Clergymen of practically every denomination have given A.A. their blessing.
Edward Dowling, S.J.,* of the Queen’s Work staff, says, “Alcoholics Anonymous is natural; it is natural at the point where nature comes closest to the supernatural, namely in humiliations and in consequent humility. There is something spiritual about an art museum or a symphony, and the Catholic Church approves of our use of them. There is something spiritual about A.A. too, and Catholic participation in it almost invariably results in poor Catholics becoming better Catholics.”
The Episcopal magazine, The Living Church, observes editorially: “The basis of the technique of Alcoholics Anonymous is the truly Christian principle that a man cannot help himself except by helping others. The A.A. plan is described by the members themselves as ‘self-insurance.’ This self-insurance has resulted in the restoration of physical, mental and spiritual health and self-respect to hundreds of men and women who would be hopelessly down and out without its unique but effective therapy.”

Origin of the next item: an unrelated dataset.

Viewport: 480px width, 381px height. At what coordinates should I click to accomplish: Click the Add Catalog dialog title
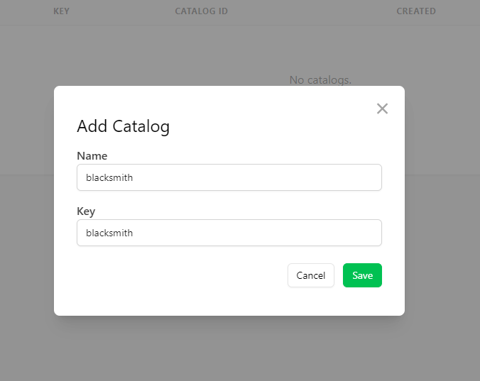pos(123,127)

Speaking at a dinner given by John D. Rockefeller Jr. to introduce Alcoholics Anonymous to some of his friends, Dr. Harry Emerson Fosdick remarked:
“I think that psychologically speaking there is a point of advantage in the approach that is being made in this movement that cannot be duplicated. I suspect that if it is wisely handled—and it seems to be in wise and prudent hands—there are doors of opportunity ahead of this project that may surpass our capacities to imagine.”
* Father Ed, an early and wonderful friend of A.A., died in the spring of 1960.